* [Reading text]:
++++++
Add implicit scaling capability to L0 barriers

Related-To: NEO-6262 Signed-off-by: Zbigniew Zdanowicz <zbigniew.zdanowicz@intel.com>
2026-01-09 22:43:00 +08:00 · 2021-11-04 16:54:21 +00:00
parent 870b324d72
commit 49d4b8f1d8
7 changed files with 244 additions and 54 deletions
--- a/level_zero/core/source/cmdlist/cmdlist_hw.h
+++ b/level_zero/core/source/cmdlist/cmdlist_hw.h
@@ -13,6 +13,7 @@
 #include "level_zero/core/source/cmdlist/cmdlist_imp.h"
 #include "igfxfmid.h"
 #include "pipe_control_args.h"
++++++
* [Directions]: Give every file named on an #include line in the commit diff above, as each appears there.

* [Data shown]:
++++++
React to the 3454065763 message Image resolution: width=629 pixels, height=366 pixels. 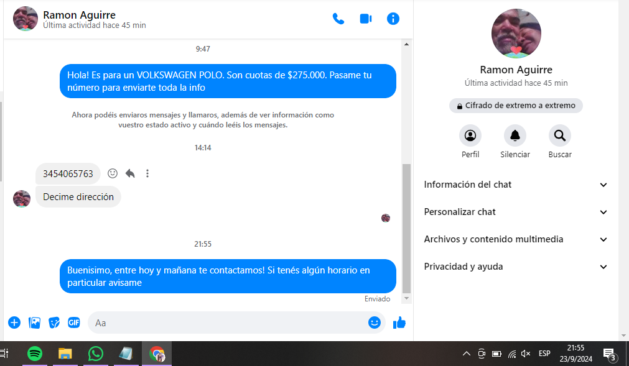coord(113,173)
++++++
* [Response to the exercise]:
level_zero/core/source/cmdlist/cmdlist_imp.h
igfxfmid.h
pipe_control_args.h